During the three months ended September 30, 2011, our principal use of cash for investing activities was $28.6 million in additions to property and equipment, net of stimulus grant reimbursements.

Cash Flows from Financing Activities Our net cash provided by/(used in) financing activities was $2,377.0 million and $(0.1) million during the three months ended September 30, 2012 and 2011, respectively. Our cash flows from financing activities during the three months ended September 30, 2012 primarily comprise $2,840.0 million from the proceeds from long-term borrowings, $337.2 million in equity contributions from Holdings and $22.4 million in transfers of cash out of restricted cash accounts.
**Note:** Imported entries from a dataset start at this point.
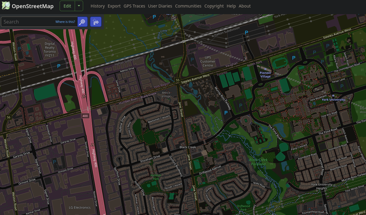The height and width of the screenshot is (215, 366).
Task: Click exit 26 marker on Highway 400
Action: coord(92,144)
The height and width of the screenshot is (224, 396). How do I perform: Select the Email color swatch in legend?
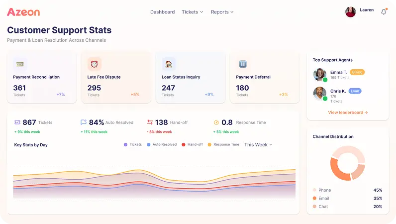[314, 198]
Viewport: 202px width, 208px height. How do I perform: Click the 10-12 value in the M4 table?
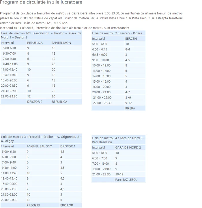tap(119, 174)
This cash inflow was partially offset by $82.5 million in debt issuance costs, $697.5 million in principal repayments on long-term debt obligations, $39.8 million in early redemption fees on debt extinguishments, and $0.4 million in principal payments on capital leases and during the three months ended September 30, 2012.

Our cash flows from financing activities during the three months ended September 30, 2011 comprise $0.1 million in equity contributions from Holdings.

This cash inflow was partially offset by $0.2 million in principal payments on capital leases during the period.

53-------------------------------------------------------------------------------- Table of Contents Off-Balance Sheet Arrangements We do not have any off-balance sheet arrangements other than our operating leases. We do not participate in transactions that generate relationships with unconsolidated entities or financial partnerships, such as entities often referred to as structured finance or special purpose entities, which would have been established for the purpose of facilitating off-balance sheet arrangements.